**Stored data**:
■ ■ ■ ■ ■

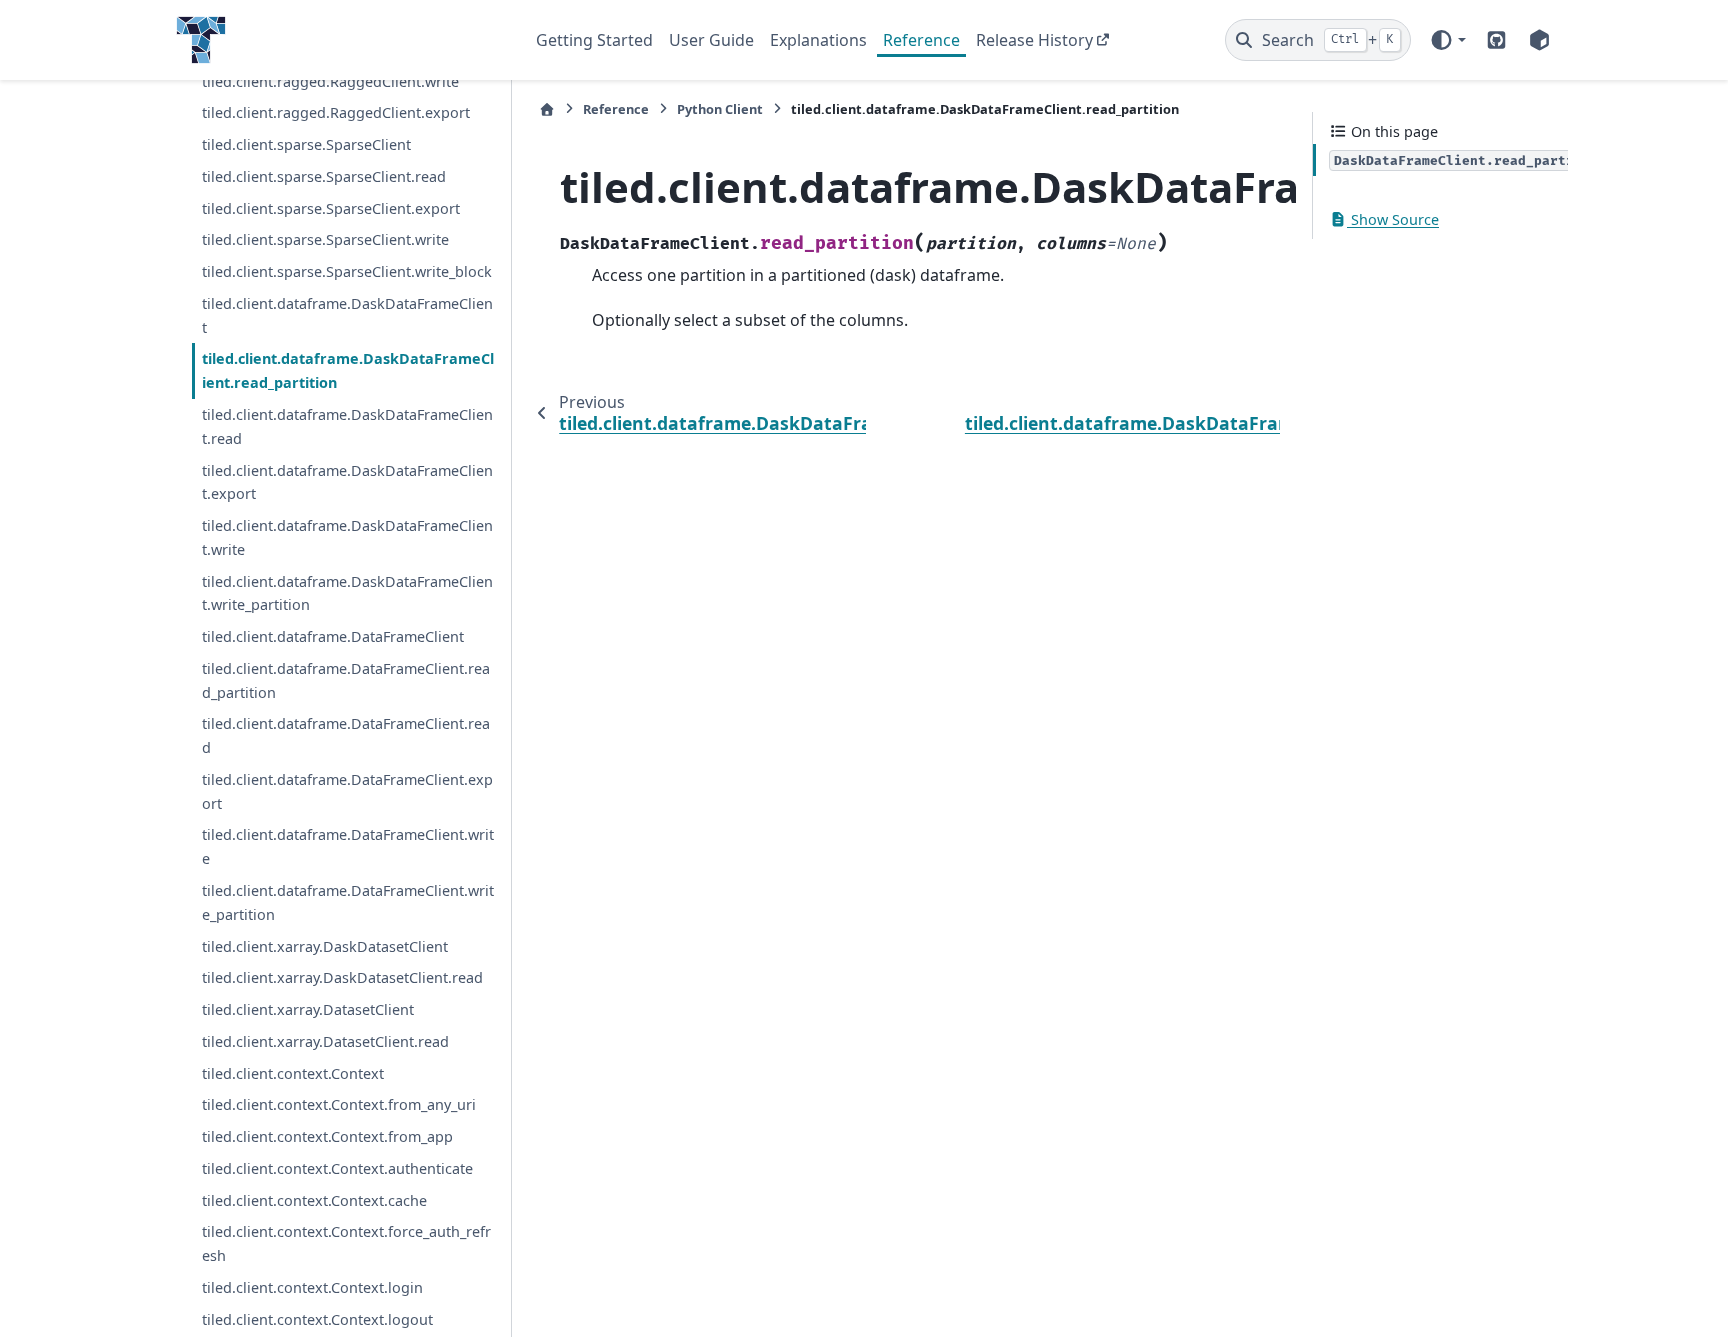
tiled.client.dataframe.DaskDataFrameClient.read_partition (348, 370)
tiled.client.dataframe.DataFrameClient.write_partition (348, 902)
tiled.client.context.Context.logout (317, 1319)
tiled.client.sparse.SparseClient (306, 144)
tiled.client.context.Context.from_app (327, 1136)
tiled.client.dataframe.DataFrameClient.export (347, 791)
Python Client (720, 109)
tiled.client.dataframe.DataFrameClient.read (346, 735)
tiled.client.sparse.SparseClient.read (324, 176)
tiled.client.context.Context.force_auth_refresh (346, 1243)
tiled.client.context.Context (293, 1073)
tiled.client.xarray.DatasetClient (308, 1009)
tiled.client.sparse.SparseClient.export (331, 208)
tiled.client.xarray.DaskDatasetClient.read (342, 977)
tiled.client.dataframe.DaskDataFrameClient (347, 315)
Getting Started (594, 40)
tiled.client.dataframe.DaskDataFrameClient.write (347, 537)
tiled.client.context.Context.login (312, 1287)
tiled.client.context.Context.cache (314, 1200)
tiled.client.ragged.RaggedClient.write (330, 81)
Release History (1034, 40)
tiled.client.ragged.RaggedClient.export (336, 112)
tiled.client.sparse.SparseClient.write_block (347, 271)
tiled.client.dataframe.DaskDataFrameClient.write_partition (347, 593)
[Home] (547, 109)
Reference (921, 40)
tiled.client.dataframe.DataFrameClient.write (348, 846)
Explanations (818, 40)
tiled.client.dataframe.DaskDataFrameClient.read (347, 426)
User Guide (711, 40)
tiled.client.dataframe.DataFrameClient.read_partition (346, 680)
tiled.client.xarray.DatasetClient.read (325, 1041)
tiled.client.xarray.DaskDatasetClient (325, 946)
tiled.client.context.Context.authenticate (337, 1168)
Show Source (1393, 219)
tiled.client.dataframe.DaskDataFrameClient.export (347, 482)
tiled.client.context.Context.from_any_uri (339, 1104)
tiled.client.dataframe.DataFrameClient (333, 636)
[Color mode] (1447, 40)
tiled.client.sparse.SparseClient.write (325, 239)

■ ■ ■ ■ ■

**Work required**:
The lines to output run from the one containing "tiled.client.context.Context.force_auth_refresh (346, 1243)" to the last line of the entries; give them back exactly.

**Output of the exercise**:
tiled.client.context.Context.force_auth_refresh (346, 1243)
tiled.client.context.Context (293, 1073)
tiled.client.xarray.DatasetClient (308, 1009)
tiled.client.sparse.SparseClient.export (331, 208)
tiled.client.xarray.DaskDatasetClient.read (342, 977)
tiled.client.dataframe.DaskDataFrameClient (347, 315)
Getting Started (594, 40)
tiled.client.dataframe.DaskDataFrameClient.write (347, 537)
tiled.client.context.Context.login (312, 1287)
tiled.client.context.Context.cache (314, 1200)
tiled.client.ragged.RaggedClient.write (330, 81)
Release History (1034, 40)
tiled.client.ragged.RaggedClient.export (336, 112)
tiled.client.sparse.SparseClient.write_block (347, 271)
tiled.client.dataframe.DaskDataFrameClient.write_partition (347, 593)
[Home] (547, 109)
Reference (921, 40)
tiled.client.dataframe.DataFrameClient.write (348, 846)
Explanations (818, 40)
tiled.client.dataframe.DaskDataFrameClient.read (347, 426)
User Guide (711, 40)
tiled.client.dataframe.DataFrameClient.read_partition (346, 680)
tiled.client.xarray.DatasetClient.read (325, 1041)
tiled.client.xarray.DaskDatasetClient (325, 946)
tiled.client.context.Context.authenticate (337, 1168)
Show Source (1393, 219)
tiled.client.dataframe.DaskDataFrameClient.export (347, 482)
tiled.client.context.Context.from_any_uri (339, 1104)
tiled.client.dataframe.DataFrameClient (333, 636)
[Color mode] (1447, 40)
tiled.client.sparse.SparseClient.write (325, 239)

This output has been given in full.